Kalamazoo painter Suzanne Siegel is striding past a retrospective of her work hanging on the walls in a hall that leads to Friendship Village’s Kiva Auditorium. Looking at the breadth of the paintings, one might be tempted to think the artist, who turns 70 this month, has reached a point of comfort with her craft, that’s she’s settled in or is on autopilot.
That assumption would be wrong.
“This year, 2014, has been the most productive and creative year of my life actually,” she says. “It’s been kind of the zenith of my career.”
Siegel is probably best known for her interpretive realist urban landscape paintings with their multi-layered images depicting silent urban scenes set against glowing twilight blue backgrounds. They look real, but Siegel warns viewers not to trust their eyes.
“People always tell me my paintings look ‘just like’ the buildings or landscapes they’re of, but I change a lot actually, based on aesthetic,” she explains.
One of the paintings featured in Siegel’s 2015 calendar, which features 12 of her luminous images, depicts a pristine, placid landscape portrait of Portage Creek. And while it is as luminous as her urban nightscapes, the painting is representative of a new direction for Siegel, a series of paintings in which she takes liberties with the “reality” of the image.
Her new “Images for Contemplation” series offers natural landscapes represented in daylight in which Siegel uses opacity in the place of transparency for a softer, layered effect. In Siegel’s Portage Creek painting, light plays off water and sky, illuminating the trees and bushes surrounding the scene. Siegel says someone told her, “Wow! That looks just like that area — I walk past it every day.” But Siegel told her to look again on her next walk.
“Right next to the trees are some ugly warehouses,” says Siegel. “I’m not painting any old, ugly warehouses, thank you very much, so I just moved the trees over to complete a natural look.”
The next time Siegel ran into that person, she said she was amazed that it looked so different because her mind accepted the painting as reality. That’s exactly the type of effect — joining memory and imagination — for which Siegel has been striving.
“I pull together elements from sometimes over 100 different photos to make a painting,” she says. “The end result has a look of credibility, but it’s an eidetic image, which in visual art means that it combines what we see and what we see in our memory.”
Capturing that area between reality and imagination intrigues Siegel because she’s fascinated with how a certain natural or urban landscape feature might be changed by memory, camera lens or paintbrush.

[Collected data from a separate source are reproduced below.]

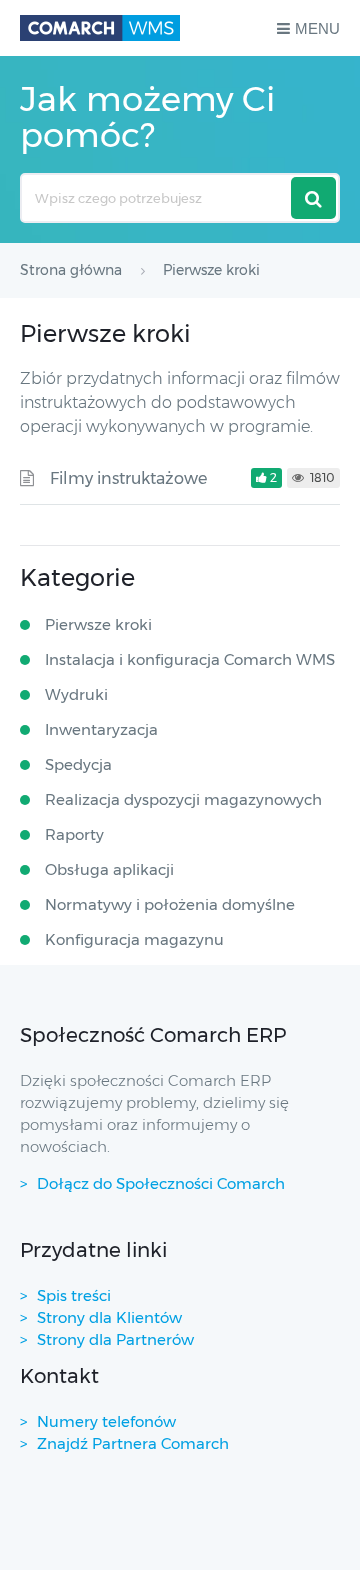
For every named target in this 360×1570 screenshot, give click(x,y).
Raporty (74, 834)
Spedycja (78, 764)
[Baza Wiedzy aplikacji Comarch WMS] (100, 28)
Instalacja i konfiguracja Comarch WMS (190, 659)
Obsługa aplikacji (109, 869)
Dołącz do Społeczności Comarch (161, 1183)
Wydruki (76, 694)
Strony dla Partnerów (115, 1339)
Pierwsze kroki (98, 624)
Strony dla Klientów (109, 1317)
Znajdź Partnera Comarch (133, 1443)
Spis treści (74, 1295)
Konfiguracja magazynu (134, 939)
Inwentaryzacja (101, 729)
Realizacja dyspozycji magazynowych (183, 799)
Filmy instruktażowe (128, 478)
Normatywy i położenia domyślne (170, 904)
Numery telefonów (106, 1421)
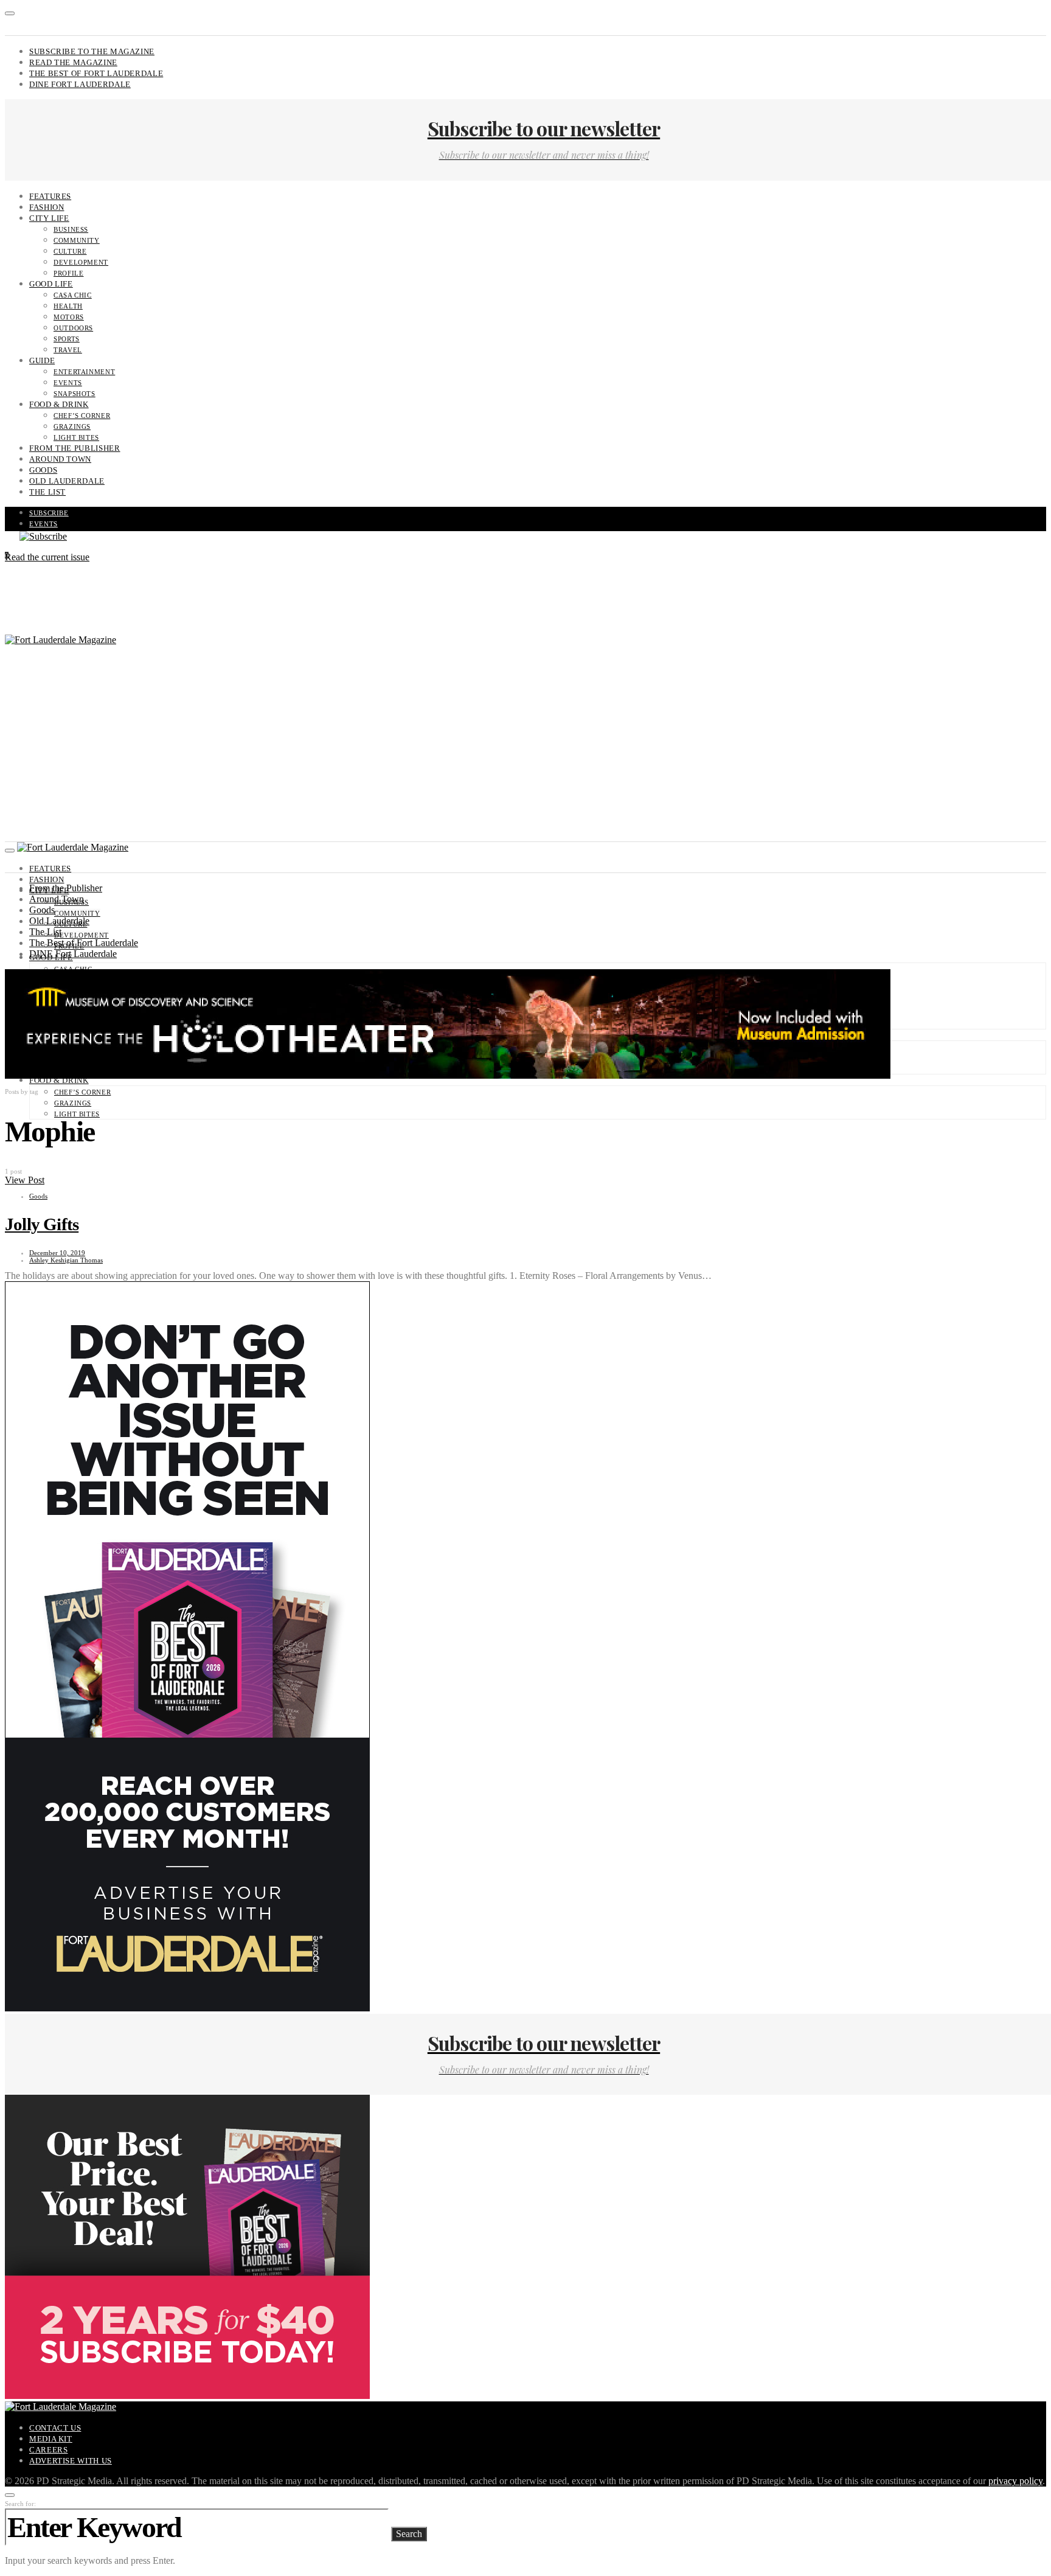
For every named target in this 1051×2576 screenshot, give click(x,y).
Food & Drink (59, 404)
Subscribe (49, 513)
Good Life (51, 283)
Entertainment (84, 371)
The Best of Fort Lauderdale (96, 73)
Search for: (20, 2503)
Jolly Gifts (41, 1224)
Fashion (46, 207)
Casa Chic (73, 295)
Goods (43, 470)
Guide (42, 360)
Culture (70, 251)
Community (77, 240)
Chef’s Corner (82, 415)
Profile (68, 273)
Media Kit (50, 2438)
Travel (68, 349)
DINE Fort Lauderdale (80, 84)
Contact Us (55, 2427)
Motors (69, 317)
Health (68, 306)
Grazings (72, 426)
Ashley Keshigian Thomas (66, 1260)
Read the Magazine (73, 62)
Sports (67, 339)
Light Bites (76, 437)
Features (50, 196)
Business (71, 229)
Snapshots (74, 393)
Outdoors (73, 328)
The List (47, 491)
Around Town (60, 459)
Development (81, 262)
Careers (48, 2449)
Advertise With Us (70, 2460)
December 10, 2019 (57, 1252)
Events (68, 382)
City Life (49, 218)
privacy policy (1015, 2481)
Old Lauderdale (67, 481)
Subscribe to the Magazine (91, 51)
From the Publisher (74, 448)
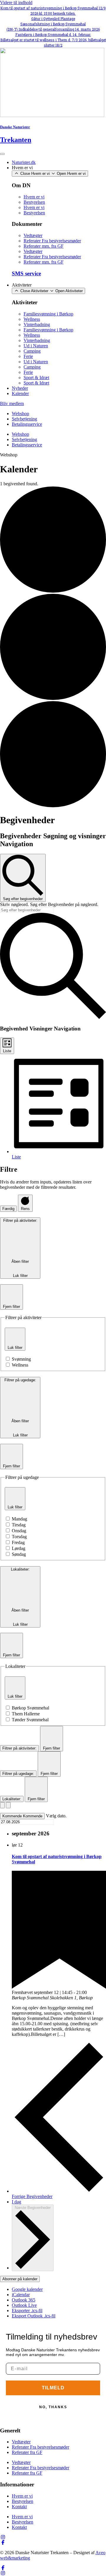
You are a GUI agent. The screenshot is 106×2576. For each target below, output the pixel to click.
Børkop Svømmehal (30, 1707)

“Think about even eyewitness accounts,” she says as she runs her finger over a line in her painting of the Fifth Third Bank in downtown Kalamazoo to show how she’s straightened it to compensate for the curve of camera distortion. “For every 10 people who witness an event, there are 10 different accounts as each person pieces together their memory.”
For every 10 people who look at one of Siegel’s paintings, there will likely be as many different interactions and memories as well, something Siegel welcomes.
“I’m inviting people to have their own experience,” she says. “These paintings aren’t really about my experience, and that’s the fun of it. These are cheerful, serene spaces that seem safe and inviting — someplace you would want to visit.”
The interaction between painting and viewer drives Siegel’s process. When viewers connect with her art, it’s magic, she says. To illustrate the point, she tells about the time when she hung her graduate exhibition at Western Michigan University and a WMU parking enforcement officer would come in every day at lunch and eat his sandwich in front one of her paintings, a scene in India.
“One day I couldn’t stand it anymore,” she says. “I asked him, ‘What do you like about that painting so much?’ He said, ‘It’s a place I’ve never been to but a place I’ve never left.’ That’s the best way to put it and exactly what I wanted to do for someone. I guess parking meter guys aren’t that bad.”